That’s exactly what my D did. She specifically chose a college in the city in which she wanted to live and wound up working there for three years after graduation…as a CPA for one of the Big 4. Her colleagues in her start class included those from much higher-ranked schools than hers, but it didn’t matter – they all had the same starting salaries (and her opportunities for internship and employment appear to have been equal to theirs.)
Her university was not one you normally hear discussed on CC but is well-known in her field and in the city in which she lived.
So yes. - if a startup seems like a good bet and the student can afford to take the risk-- by all means they should do so – but certainly the parent shouldn’t be investing big bucks for an elite school education for their offspring with the future goal of “work at a startup” in mind.
(Year ago I put out a resume and got a recruiting call from a startup. I asked what they paid, and they said that everyone “worked for equity.” I replied, “I’m sorry, I only work for money” and that was the end of that. I hadn’t heard of the company before then, and haven’t heard of them since.)
^^^ @Calmom sorry to disagree with you here. The facts you post are true but not only is working at (or founding) a startup one of the few ways to strike it big, believe it or not working at startups that fail can be excellent stepping stones. In the valley there is a culture of it and it really isn’t a stigma to work at a startup that fails. You get to meet lots of other young, smart, motivated people as well, and with so much fast growth you can advance rapidly through the fruit-fly lifespan.
If you are high enough, you can also meet investors and VCs that can be very helpful in your future endeavors.
For instance, one failed startup I worked with a few years ago was “aqui-hired” by Google and the entire company still works there in really great positions. This was after they burned $25mil in funding and had gross revenues of about $1.98. (the first number is real, the $1.98 is hyperbolic).
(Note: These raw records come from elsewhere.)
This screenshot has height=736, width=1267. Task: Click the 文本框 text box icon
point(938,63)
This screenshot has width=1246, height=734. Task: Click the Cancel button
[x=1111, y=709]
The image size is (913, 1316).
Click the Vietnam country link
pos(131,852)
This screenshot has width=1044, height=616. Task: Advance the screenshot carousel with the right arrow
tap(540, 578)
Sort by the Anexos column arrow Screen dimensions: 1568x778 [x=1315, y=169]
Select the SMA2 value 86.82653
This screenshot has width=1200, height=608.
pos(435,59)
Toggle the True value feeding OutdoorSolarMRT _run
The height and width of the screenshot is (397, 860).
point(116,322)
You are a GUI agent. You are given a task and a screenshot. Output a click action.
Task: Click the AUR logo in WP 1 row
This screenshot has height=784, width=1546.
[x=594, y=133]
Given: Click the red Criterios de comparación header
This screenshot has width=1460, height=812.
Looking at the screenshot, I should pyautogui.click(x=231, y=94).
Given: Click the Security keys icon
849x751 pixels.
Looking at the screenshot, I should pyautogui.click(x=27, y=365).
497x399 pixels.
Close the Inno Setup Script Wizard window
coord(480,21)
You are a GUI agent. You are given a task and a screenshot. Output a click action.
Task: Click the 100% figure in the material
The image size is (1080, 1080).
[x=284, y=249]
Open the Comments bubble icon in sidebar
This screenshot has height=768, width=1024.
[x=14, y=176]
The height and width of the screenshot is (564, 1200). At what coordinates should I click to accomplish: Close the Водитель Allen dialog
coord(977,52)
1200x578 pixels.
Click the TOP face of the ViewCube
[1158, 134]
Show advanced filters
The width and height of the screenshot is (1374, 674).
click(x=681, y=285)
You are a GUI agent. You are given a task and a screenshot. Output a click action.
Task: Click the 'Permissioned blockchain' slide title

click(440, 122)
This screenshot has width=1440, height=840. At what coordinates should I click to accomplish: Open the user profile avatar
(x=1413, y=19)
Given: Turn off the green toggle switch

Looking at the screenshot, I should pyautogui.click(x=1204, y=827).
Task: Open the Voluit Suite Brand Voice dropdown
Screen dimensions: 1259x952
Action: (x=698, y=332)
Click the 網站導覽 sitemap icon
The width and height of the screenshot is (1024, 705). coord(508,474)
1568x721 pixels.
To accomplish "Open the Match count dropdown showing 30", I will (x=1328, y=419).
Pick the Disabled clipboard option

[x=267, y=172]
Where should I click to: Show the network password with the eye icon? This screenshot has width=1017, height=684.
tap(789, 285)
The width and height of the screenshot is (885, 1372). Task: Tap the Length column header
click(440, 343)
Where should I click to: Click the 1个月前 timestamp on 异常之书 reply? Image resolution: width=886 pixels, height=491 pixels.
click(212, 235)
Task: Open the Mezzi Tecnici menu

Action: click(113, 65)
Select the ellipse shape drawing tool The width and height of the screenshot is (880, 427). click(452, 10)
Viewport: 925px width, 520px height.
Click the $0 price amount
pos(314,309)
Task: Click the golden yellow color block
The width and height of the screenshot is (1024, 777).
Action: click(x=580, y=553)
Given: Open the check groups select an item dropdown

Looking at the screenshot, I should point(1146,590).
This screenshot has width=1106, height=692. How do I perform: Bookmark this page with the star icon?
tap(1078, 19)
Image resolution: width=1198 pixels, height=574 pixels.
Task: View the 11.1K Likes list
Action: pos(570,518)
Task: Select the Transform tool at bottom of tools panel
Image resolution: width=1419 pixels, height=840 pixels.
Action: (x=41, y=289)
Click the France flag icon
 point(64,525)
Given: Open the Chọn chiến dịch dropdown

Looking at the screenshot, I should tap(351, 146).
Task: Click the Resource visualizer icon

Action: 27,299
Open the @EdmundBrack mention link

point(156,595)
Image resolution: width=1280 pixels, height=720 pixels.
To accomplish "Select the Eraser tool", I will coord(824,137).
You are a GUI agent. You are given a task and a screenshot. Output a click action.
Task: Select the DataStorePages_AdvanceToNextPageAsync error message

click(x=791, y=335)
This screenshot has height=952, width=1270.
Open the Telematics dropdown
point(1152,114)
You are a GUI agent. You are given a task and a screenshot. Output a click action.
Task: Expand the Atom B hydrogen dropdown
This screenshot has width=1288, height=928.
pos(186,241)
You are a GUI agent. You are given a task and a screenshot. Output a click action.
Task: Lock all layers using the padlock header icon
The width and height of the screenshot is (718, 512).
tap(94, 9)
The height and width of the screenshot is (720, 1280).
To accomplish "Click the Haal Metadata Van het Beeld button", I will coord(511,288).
What’s more heartbreaking to me than the fast failures are the “solid double” successes where the rank and file who worked their tails off end up with worthless paper options because they have been diluted from round after round and caught behind preferences. The VCs (and sometimes the original founders) walk away with all the money.
90% sounds about right if you look at companies that at least got a series A round from VCs. If you included angel funded companies or companies still in the garage stage, I would expect the number to be a lot higher.
Calmom is quoting from a respectable source. Many (possibly most) who do tech jobs are not into the business/making money part- they like doing the tech stuff. There is a difference between those who think business/make money… and many extremely smart people who like the intellectual challenges of the work.
Remember, there are plenty of people who are NOT into business, it just offers a place for them to work. The ability level/IQ et al of many doing the research to produce a product can be quite high- not to be confused with the majority who do more mundane work (eg programming does not equal software development/engineering- different terms used by different companies). It’s a good thing research isn’t confined to universities- the private sectors makes many advances.
So- do not equate moneymaking/running a company (or being top management) with top/good careers. Business savvy/smarts are not valued by everyone.
From what I have seen, school prestige is pretty far down on recruiting by startups. Early stage ones tend to recruit experienced people, and often through founders’ or other existing employees’ knowledge that someone has the needed skills (i.e. high end talent known as such in a way that looks like nepotism).
I get that. I am talking about the tech stuff. All the employees now do only the tech stuff at Google, so the startup was an excellent stepping stone for them, despite its spectacular failure.